**The task:** Reproduce the records below, switching "Instruction" to "Goal" everywhere it occurs and keeping everything else the same.

▬▬▬

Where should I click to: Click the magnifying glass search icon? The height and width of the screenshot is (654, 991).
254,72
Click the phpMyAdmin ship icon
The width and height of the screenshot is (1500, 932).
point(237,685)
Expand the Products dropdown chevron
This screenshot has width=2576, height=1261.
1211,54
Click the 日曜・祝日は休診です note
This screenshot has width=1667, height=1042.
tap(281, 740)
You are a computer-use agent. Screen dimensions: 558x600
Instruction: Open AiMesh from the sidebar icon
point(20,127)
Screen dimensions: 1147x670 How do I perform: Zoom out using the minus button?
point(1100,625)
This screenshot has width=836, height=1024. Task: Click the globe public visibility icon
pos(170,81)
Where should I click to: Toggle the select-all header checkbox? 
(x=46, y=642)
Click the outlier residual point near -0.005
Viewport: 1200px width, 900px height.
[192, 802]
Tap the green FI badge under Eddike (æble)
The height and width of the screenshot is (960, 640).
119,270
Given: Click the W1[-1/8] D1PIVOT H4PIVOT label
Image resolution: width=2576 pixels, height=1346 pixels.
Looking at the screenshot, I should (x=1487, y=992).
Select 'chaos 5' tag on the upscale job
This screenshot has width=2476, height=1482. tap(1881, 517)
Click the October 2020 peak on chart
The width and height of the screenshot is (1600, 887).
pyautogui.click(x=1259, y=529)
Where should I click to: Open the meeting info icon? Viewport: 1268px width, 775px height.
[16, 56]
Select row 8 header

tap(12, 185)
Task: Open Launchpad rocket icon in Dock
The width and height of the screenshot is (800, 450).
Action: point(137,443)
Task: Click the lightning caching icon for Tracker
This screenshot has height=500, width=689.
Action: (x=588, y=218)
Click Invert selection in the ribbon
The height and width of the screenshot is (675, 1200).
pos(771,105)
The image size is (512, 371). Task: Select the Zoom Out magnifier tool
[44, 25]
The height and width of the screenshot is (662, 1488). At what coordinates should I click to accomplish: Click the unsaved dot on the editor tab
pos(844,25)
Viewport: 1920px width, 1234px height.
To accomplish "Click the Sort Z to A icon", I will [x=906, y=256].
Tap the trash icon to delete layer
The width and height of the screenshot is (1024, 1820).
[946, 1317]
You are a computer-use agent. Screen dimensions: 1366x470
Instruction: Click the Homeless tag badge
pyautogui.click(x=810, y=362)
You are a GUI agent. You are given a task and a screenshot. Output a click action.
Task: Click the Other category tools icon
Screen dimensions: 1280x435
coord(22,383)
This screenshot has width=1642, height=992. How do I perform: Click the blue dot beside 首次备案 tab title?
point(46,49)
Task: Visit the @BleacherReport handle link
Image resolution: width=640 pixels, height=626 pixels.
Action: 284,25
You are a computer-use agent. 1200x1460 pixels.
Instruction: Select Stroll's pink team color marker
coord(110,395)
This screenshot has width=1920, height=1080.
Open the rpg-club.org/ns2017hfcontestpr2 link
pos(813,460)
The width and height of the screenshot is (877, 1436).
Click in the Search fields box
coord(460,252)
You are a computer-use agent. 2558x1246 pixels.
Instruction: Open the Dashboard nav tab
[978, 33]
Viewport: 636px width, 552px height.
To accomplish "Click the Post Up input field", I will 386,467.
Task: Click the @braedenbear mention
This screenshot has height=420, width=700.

▬▬▬

**Exercise response:**
Where should I click to: Click the magnifying glass search icon? The height and width of the screenshot is (654, 991).
254,72
Click the phpMyAdmin ship icon
The width and height of the screenshot is (1500, 932).
point(237,685)
Expand the Products dropdown chevron
This screenshot has width=2576, height=1261.
1211,54
Click the 日曜・祝日は休診です note
This screenshot has width=1667, height=1042.
tap(281, 740)
You are a computer-use agent. Screen dimensions: 558x600
Goal: Open AiMesh from the sidebar icon
point(20,127)
Screen dimensions: 1147x670 How do I perform: Zoom out using the minus button?
point(1100,625)
This screenshot has width=836, height=1024. Task: Click the globe public visibility icon
pos(170,81)
Where should I click to: Toggle the select-all header checkbox? 
(x=46, y=642)
Click the outlier residual point near -0.005
Viewport: 1200px width, 900px height.
[192, 802]
Tap the green FI badge under Eddike (æble)
The height and width of the screenshot is (960, 640).
119,270
Given: Click the W1[-1/8] D1PIVOT H4PIVOT label
Image resolution: width=2576 pixels, height=1346 pixels.
Looking at the screenshot, I should (x=1487, y=992).
Select 'chaos 5' tag on the upscale job
This screenshot has width=2476, height=1482. tap(1881, 517)
Click the October 2020 peak on chart
The width and height of the screenshot is (1600, 887).
pyautogui.click(x=1259, y=529)
Where should I click to: Open the meeting info icon? Viewport: 1268px width, 775px height.
[16, 56]
Select row 8 header

tap(12, 185)
Task: Open Launchpad rocket icon in Dock
The width and height of the screenshot is (800, 450).
Action: point(137,443)
Task: Click the lightning caching icon for Tracker
This screenshot has height=500, width=689.
Action: (x=588, y=218)
Click Invert selection in the ribbon
The height and width of the screenshot is (675, 1200).
pos(771,105)
The image size is (512, 371). Task: Select the Zoom Out magnifier tool
[44, 25]
The height and width of the screenshot is (662, 1488). At what coordinates should I click to accomplish: Click the unsaved dot on the editor tab
pos(844,25)
Viewport: 1920px width, 1234px height.
To accomplish "Click the Sort Z to A icon", I will [x=906, y=256].
Tap the trash icon to delete layer
The width and height of the screenshot is (1024, 1820).
[946, 1317]
You are a computer-use agent. Screen dimensions: 1366x470
Goal: Click the Homeless tag badge
pyautogui.click(x=810, y=362)
You are a GUI agent. You are given a task and a screenshot. Output a click action.
Task: Click the Other category tools icon
Screen dimensions: 1280x435
coord(22,383)
This screenshot has width=1642, height=992. How do I perform: Click the blue dot beside 首次备案 tab title?
point(46,49)
Task: Visit the @BleacherReport handle link
Image resolution: width=640 pixels, height=626 pixels.
Action: 284,25
You are a computer-use agent. 1200x1460 pixels.
Goal: Select Stroll's pink team color marker
coord(110,395)
This screenshot has width=1920, height=1080.
Open the rpg-club.org/ns2017hfcontestpr2 link
pos(813,460)
The width and height of the screenshot is (877, 1436).
Click in the Search fields box
coord(460,252)
You are a computer-use agent. 2558x1246 pixels.
Goal: Open the Dashboard nav tab
[978, 33]
Viewport: 636px width, 552px height.
To accomplish "Click the Post Up input field", I will 386,467.
Task: Click the @braedenbear mention
This screenshot has height=420, width=700.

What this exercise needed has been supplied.